──────── SOURCE DATA

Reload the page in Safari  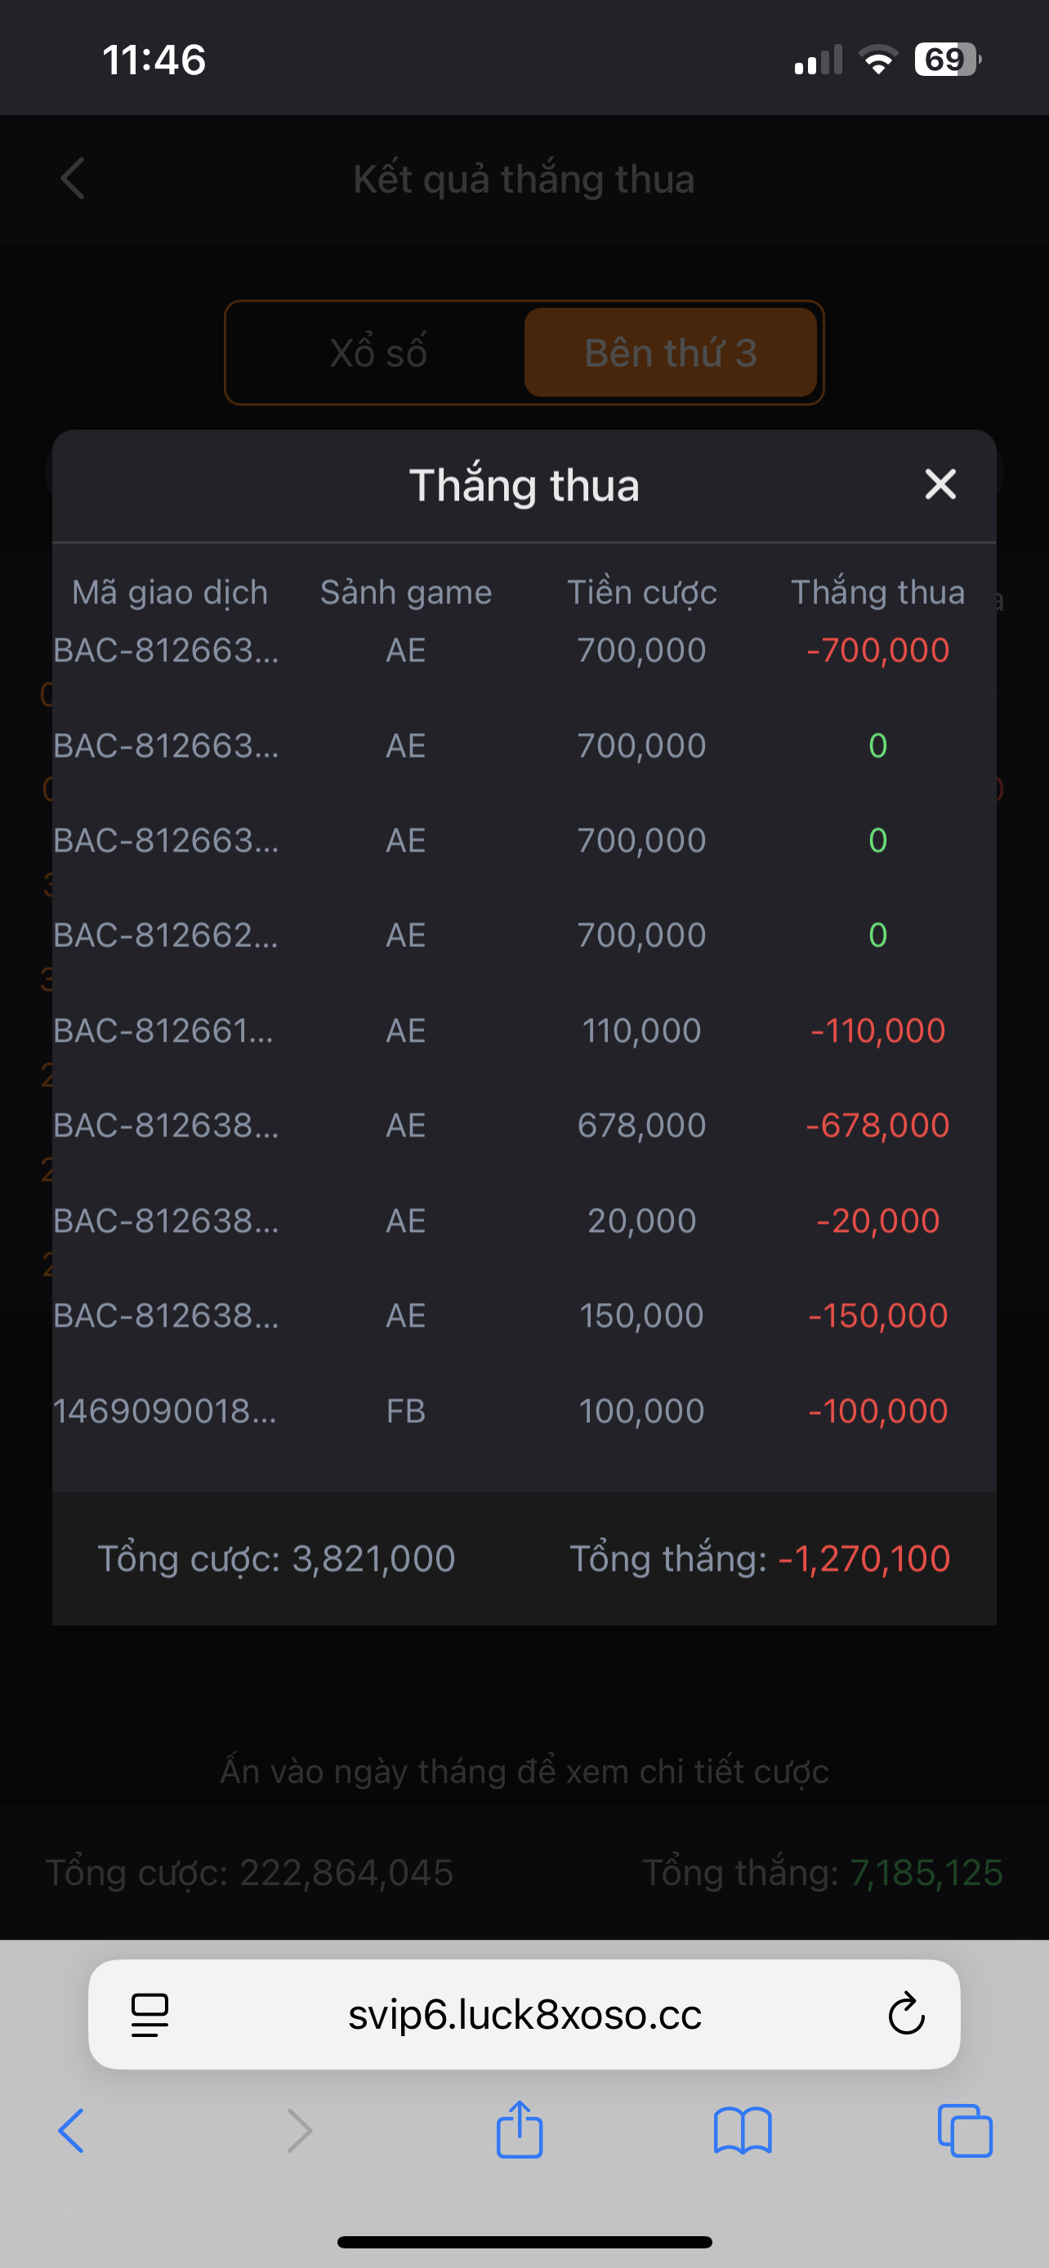[905, 2014]
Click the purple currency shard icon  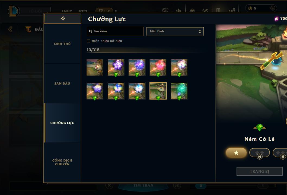pyautogui.click(x=276, y=18)
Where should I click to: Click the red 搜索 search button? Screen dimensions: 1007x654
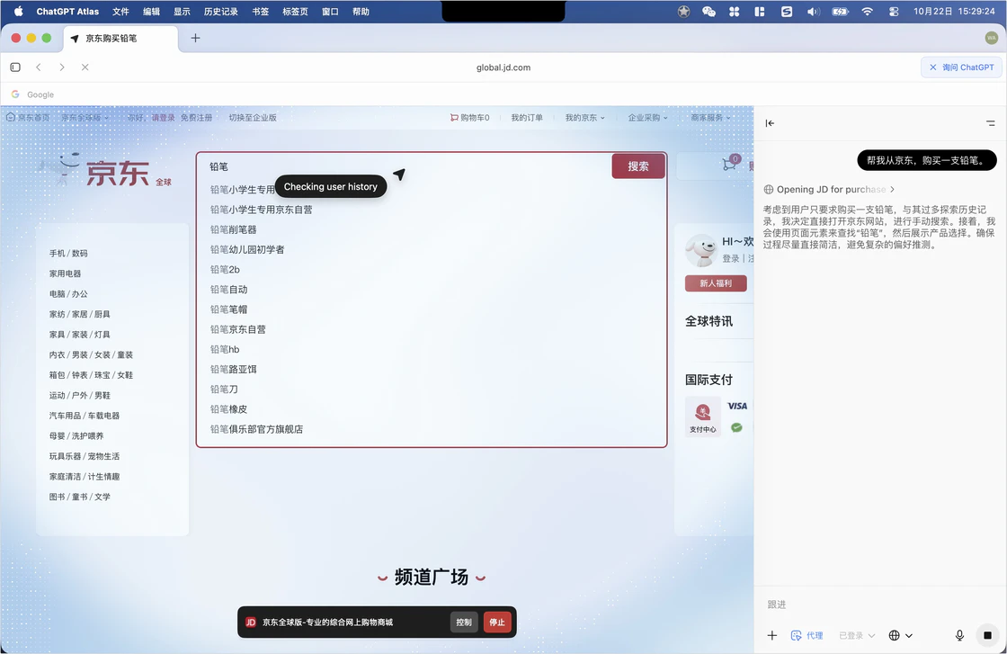click(x=638, y=166)
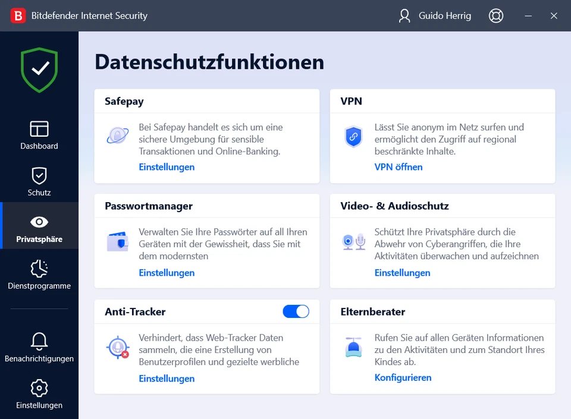The width and height of the screenshot is (571, 419).
Task: Click Konfigurieren under Elternberater
Action: (x=403, y=377)
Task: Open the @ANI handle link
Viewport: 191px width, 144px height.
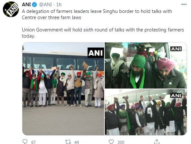Action: pyautogui.click(x=45, y=5)
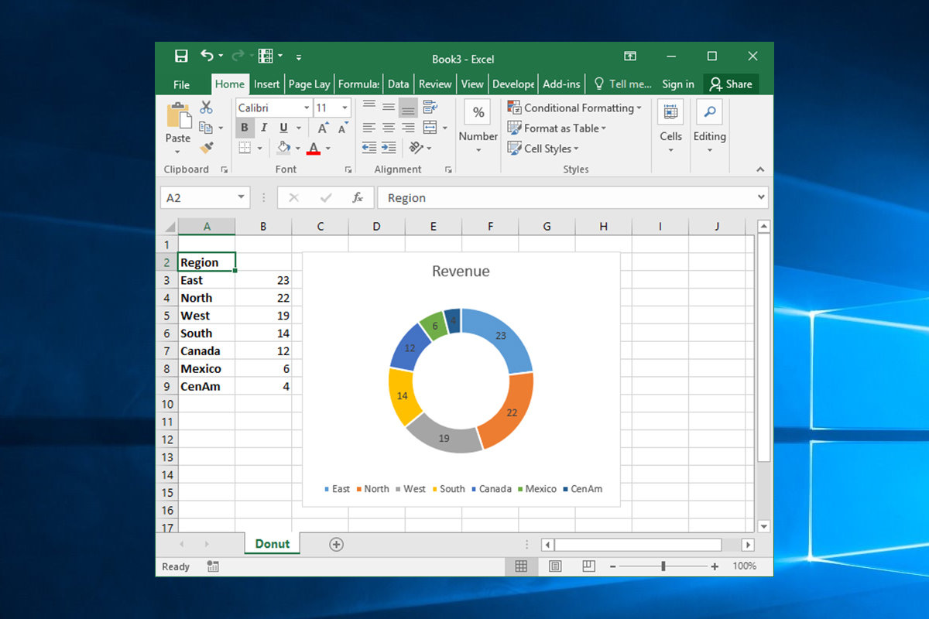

────────────────

*TASK TO COMPLETE*.
Nothing but the lines from the one holding "Where should I" through the last line of the entries should be written out, exactly and inclusively, minus the pictures.

*OUTPUT OF THE EXERCISE*.
Where should I click to: Click the red 搜索 search button? Screen dimensions: 1007x654
click(x=638, y=166)
The width and height of the screenshot is (571, 419).
Task: Click Konfigurieren under Elternberater
Action: (x=403, y=377)
Task: Open the @ANI handle link
Viewport: 191px width, 144px height.
Action: pyautogui.click(x=45, y=5)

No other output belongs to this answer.